#### Aim of the exercise
In the listing below, locate the line that contains "The height and width of the screenshot is (463, 622)." and the line that contains "Task: Collapse the". Restate word for word those two lines and every line between them, and nothing else.

#### Exercise input
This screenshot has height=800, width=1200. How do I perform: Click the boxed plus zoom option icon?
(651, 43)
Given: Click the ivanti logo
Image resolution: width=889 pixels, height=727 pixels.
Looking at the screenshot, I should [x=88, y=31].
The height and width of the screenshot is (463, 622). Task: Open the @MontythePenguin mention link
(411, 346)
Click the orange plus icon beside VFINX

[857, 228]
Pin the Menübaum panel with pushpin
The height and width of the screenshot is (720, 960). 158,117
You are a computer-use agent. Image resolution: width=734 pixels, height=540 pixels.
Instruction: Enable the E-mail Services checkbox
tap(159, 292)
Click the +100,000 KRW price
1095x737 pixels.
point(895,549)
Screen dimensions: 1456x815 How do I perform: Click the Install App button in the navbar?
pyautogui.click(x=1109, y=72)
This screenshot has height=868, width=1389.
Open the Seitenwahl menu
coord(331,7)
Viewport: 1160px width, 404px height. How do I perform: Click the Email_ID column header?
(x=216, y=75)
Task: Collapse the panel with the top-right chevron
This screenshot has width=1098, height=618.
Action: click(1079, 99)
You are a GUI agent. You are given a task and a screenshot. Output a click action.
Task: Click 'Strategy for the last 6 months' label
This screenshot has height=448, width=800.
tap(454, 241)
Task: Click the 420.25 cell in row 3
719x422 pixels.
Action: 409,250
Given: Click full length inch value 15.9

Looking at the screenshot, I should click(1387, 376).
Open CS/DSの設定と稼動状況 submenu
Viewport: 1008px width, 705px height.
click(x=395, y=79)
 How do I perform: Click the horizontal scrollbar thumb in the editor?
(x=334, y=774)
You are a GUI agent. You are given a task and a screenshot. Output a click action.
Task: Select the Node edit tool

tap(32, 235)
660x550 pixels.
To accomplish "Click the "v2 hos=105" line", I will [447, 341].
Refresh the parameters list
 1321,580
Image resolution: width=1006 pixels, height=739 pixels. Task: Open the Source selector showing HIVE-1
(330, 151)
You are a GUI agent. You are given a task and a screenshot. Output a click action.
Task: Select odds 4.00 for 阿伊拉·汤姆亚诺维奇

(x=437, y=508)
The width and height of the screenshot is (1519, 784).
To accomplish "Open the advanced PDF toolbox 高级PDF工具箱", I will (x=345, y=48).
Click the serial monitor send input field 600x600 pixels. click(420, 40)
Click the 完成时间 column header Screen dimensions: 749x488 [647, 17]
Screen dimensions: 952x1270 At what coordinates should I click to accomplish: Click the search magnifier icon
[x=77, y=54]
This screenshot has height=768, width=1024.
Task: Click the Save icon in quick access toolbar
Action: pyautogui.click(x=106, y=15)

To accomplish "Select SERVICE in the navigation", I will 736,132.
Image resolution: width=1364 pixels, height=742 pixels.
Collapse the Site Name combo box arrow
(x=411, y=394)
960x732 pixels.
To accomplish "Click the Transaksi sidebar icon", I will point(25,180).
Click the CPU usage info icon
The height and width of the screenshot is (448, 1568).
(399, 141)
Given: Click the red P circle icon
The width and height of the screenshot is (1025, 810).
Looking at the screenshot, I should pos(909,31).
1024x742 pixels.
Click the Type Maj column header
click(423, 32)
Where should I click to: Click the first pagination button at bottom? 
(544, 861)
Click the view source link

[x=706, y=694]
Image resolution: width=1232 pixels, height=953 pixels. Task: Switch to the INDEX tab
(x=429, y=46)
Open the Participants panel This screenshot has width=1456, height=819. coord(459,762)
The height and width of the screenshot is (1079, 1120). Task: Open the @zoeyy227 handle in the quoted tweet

#### Answer for this exercise
The height and width of the screenshot is (463, 622). Task: Open the @MontythePenguin mention link
(411, 346)
Click the orange plus icon beside VFINX

[857, 228]
Pin the Menübaum panel with pushpin
The height and width of the screenshot is (720, 960). 158,117
You are a computer-use agent. Image resolution: width=734 pixels, height=540 pixels.
Instruction: Enable the E-mail Services checkbox
tap(159, 292)
Click the +100,000 KRW price
1095x737 pixels.
point(895,549)
Screen dimensions: 1456x815 How do I perform: Click the Install App button in the navbar?
pyautogui.click(x=1109, y=72)
This screenshot has height=868, width=1389.
Open the Seitenwahl menu
coord(331,7)
Viewport: 1160px width, 404px height. How do I perform: Click the Email_ID column header?
(x=216, y=75)
Task: Collapse the panel with the top-right chevron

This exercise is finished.